#### Exercise brief:
Copy the data precisely, keeping every character.

#### Input:
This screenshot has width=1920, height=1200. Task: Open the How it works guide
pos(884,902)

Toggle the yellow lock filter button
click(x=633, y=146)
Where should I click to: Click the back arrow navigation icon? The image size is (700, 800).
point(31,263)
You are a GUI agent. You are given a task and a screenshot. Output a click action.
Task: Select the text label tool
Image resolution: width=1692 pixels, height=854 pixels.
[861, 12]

#### Exercise answer:
This screenshot has width=1920, height=1200. Task: Open the How it works guide
pos(884,902)

Toggle the yellow lock filter button
click(x=633, y=146)
Where should I click to: Click the back arrow navigation icon? The image size is (700, 800).
point(31,263)
You are a GUI agent. You are given a task and a screenshot. Output a click action.
Task: Select the text label tool
Image resolution: width=1692 pixels, height=854 pixels.
[861, 12]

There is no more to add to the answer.